Content starts
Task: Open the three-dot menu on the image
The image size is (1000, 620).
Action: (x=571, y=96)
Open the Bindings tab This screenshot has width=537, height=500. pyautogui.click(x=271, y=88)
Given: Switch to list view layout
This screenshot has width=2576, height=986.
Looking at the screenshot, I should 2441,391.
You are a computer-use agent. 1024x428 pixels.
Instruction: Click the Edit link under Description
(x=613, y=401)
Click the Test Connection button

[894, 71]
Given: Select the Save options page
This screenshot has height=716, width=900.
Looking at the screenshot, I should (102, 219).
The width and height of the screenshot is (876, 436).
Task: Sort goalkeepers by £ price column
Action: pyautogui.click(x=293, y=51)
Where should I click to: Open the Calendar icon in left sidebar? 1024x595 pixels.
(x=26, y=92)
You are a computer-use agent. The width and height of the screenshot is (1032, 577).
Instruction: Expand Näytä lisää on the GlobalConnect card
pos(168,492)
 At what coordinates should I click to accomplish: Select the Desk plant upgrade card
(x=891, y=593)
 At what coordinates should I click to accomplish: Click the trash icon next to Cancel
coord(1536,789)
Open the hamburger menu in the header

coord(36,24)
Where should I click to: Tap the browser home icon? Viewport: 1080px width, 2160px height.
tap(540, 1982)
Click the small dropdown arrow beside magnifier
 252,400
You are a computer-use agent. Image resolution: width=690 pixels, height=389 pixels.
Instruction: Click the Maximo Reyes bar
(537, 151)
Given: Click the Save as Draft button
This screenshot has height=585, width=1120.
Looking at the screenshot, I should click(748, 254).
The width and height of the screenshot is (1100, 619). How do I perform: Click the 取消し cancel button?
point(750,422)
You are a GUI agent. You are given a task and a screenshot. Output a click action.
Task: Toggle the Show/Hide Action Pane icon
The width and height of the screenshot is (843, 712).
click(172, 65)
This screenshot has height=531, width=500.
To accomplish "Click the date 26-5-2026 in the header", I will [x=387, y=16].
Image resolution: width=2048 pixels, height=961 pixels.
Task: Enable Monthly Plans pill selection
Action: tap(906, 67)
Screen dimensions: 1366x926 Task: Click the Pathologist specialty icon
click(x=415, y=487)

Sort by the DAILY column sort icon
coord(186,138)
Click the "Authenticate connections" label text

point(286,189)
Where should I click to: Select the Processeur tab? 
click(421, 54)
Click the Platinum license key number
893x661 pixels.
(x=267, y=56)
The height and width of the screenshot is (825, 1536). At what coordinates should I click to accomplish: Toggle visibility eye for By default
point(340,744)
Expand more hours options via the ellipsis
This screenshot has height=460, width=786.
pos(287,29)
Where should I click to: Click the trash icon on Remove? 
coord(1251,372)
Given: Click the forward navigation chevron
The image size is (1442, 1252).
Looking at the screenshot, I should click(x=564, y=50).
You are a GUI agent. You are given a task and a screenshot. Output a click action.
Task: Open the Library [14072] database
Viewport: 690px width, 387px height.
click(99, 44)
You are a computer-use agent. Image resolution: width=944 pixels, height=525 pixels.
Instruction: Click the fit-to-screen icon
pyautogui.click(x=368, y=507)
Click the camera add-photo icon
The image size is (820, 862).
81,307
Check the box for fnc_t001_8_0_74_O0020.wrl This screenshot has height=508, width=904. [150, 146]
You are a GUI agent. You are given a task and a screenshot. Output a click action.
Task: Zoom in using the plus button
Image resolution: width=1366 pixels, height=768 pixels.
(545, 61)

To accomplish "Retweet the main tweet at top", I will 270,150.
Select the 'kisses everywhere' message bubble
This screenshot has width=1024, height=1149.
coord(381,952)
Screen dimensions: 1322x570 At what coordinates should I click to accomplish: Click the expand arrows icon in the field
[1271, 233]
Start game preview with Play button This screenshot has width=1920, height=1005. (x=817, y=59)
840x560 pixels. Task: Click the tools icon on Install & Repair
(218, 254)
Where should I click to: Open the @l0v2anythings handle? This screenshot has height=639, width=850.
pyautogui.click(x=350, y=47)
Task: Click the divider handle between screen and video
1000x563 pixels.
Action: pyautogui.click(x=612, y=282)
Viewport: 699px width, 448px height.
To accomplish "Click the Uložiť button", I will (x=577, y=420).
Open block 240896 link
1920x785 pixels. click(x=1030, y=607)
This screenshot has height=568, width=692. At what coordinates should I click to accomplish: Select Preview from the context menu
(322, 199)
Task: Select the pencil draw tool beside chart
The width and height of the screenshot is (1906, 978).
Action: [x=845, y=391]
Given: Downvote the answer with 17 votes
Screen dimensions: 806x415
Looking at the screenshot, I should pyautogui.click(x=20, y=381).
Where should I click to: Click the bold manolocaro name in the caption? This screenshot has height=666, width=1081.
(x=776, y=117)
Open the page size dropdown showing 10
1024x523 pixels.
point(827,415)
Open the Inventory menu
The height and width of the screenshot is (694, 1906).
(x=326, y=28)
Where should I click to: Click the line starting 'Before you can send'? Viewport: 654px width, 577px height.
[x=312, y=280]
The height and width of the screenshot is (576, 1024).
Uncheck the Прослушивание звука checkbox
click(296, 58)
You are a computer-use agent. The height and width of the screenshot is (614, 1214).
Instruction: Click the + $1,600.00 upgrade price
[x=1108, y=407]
Content ends
Output the records once more, exactly as they stand.

Task: Open the three-dot menu on the image
The image size is (1000, 620).
Action: (x=571, y=96)
Open the Bindings tab This screenshot has width=537, height=500. pyautogui.click(x=271, y=88)
Given: Switch to list view layout
This screenshot has width=2576, height=986.
Looking at the screenshot, I should 2441,391.
You are a computer-use agent. 1024x428 pixels.
Instruction: Click the Edit link under Description
(x=613, y=401)
Click the Test Connection button

[894, 71]
Given: Select the Save options page
This screenshot has height=716, width=900.
Looking at the screenshot, I should (102, 219).
The width and height of the screenshot is (876, 436).
Task: Sort goalkeepers by £ price column
Action: pyautogui.click(x=293, y=51)
Where should I click to: Open the Calendar icon in left sidebar? 1024x595 pixels.
(x=26, y=92)
You are a computer-use agent. The width and height of the screenshot is (1032, 577).
Instruction: Expand Näytä lisää on the GlobalConnect card
pos(168,492)
 At what coordinates should I click to accomplish: Select the Desk plant upgrade card
(x=891, y=593)
 At what coordinates should I click to accomplish: Click the trash icon next to Cancel
coord(1536,789)
Open the hamburger menu in the header

coord(36,24)
Where should I click to: Tap the browser home icon? Viewport: 1080px width, 2160px height.
tap(540, 1982)
Click the small dropdown arrow beside magnifier
 252,400
You are a computer-use agent. Image resolution: width=690 pixels, height=389 pixels.
Instruction: Click the Maximo Reyes bar
(537, 151)
Given: Click the Save as Draft button
This screenshot has height=585, width=1120.
Looking at the screenshot, I should click(748, 254).
The width and height of the screenshot is (1100, 619). How do I perform: Click the 取消し cancel button?
point(750,422)
You are a GUI agent. You are given a task and a screenshot. Output a click action.
Task: Toggle the Show/Hide Action Pane icon
The width and height of the screenshot is (843, 712).
click(172, 65)
This screenshot has height=531, width=500.
To accomplish "Click the date 26-5-2026 in the header", I will [x=387, y=16].
Image resolution: width=2048 pixels, height=961 pixels.
Task: Enable Monthly Plans pill selection
Action: tap(906, 67)
Screen dimensions: 1366x926 Task: Click the Pathologist specialty icon
click(x=415, y=487)

Sort by the DAILY column sort icon
coord(186,138)
Click the "Authenticate connections" label text

point(286,189)
Where should I click to: Select the Processeur tab? 
click(421, 54)
Click the Platinum license key number
893x661 pixels.
(x=267, y=56)
The height and width of the screenshot is (825, 1536). At what coordinates should I click to accomplish: Toggle visibility eye for By default
point(340,744)
Expand more hours options via the ellipsis
This screenshot has height=460, width=786.
pos(287,29)
Where should I click to: Click the trash icon on Remove? 
coord(1251,372)
Given: Click the forward navigation chevron
The image size is (1442, 1252).
Looking at the screenshot, I should click(x=564, y=50).
You are a GUI agent. You are given a task and a screenshot. Output a click action.
Task: Open the Library [14072] database
Viewport: 690px width, 387px height.
click(99, 44)
You are a computer-use agent. Image resolution: width=944 pixels, height=525 pixels.
Instruction: Click the fit-to-screen icon
pyautogui.click(x=368, y=507)
Click the camera add-photo icon
The image size is (820, 862).
81,307
Check the box for fnc_t001_8_0_74_O0020.wrl This screenshot has height=508, width=904. [150, 146]
You are a GUI agent. You are given a task and a screenshot. Output a click action.
Task: Zoom in using the plus button
Image resolution: width=1366 pixels, height=768 pixels.
(545, 61)

To accomplish "Retweet the main tweet at top", I will 270,150.
Select the 'kisses everywhere' message bubble
This screenshot has width=1024, height=1149.
coord(381,952)
Screen dimensions: 1322x570 At what coordinates should I click to accomplish: Click the expand arrows icon in the field
[1271, 233]
Start game preview with Play button This screenshot has width=1920, height=1005. (x=817, y=59)
840x560 pixels. Task: Click the tools icon on Install & Repair
(218, 254)
Where should I click to: Open the @l0v2anythings handle? This screenshot has height=639, width=850.
pyautogui.click(x=350, y=47)
Task: Click the divider handle between screen and video
1000x563 pixels.
Action: pyautogui.click(x=612, y=282)
Viewport: 699px width, 448px height.
To accomplish "Click the Uložiť button", I will (x=577, y=420).
Open block 240896 link
1920x785 pixels. click(x=1030, y=607)
This screenshot has height=568, width=692. At what coordinates should I click to accomplish: Select Preview from the context menu
(322, 199)
Task: Select the pencil draw tool beside chart
The width and height of the screenshot is (1906, 978).
Action: [x=845, y=391]
Given: Downvote the answer with 17 votes
Screen dimensions: 806x415
Looking at the screenshot, I should pyautogui.click(x=20, y=381).
Where should I click to: Click the bold manolocaro name in the caption? This screenshot has height=666, width=1081.
(x=776, y=117)
Open the page size dropdown showing 10
1024x523 pixels.
point(827,415)
Open the Inventory menu
The height and width of the screenshot is (694, 1906).
(x=326, y=28)
Where should I click to: Click the line starting 'Before you can send'? Viewport: 654px width, 577px height.
[x=312, y=280]
The height and width of the screenshot is (576, 1024).
Uncheck the Прослушивание звука checkbox
click(296, 58)
You are a computer-use agent. The height and width of the screenshot is (614, 1214).
Instruction: Click the + $1,600.00 upgrade price
[x=1108, y=407]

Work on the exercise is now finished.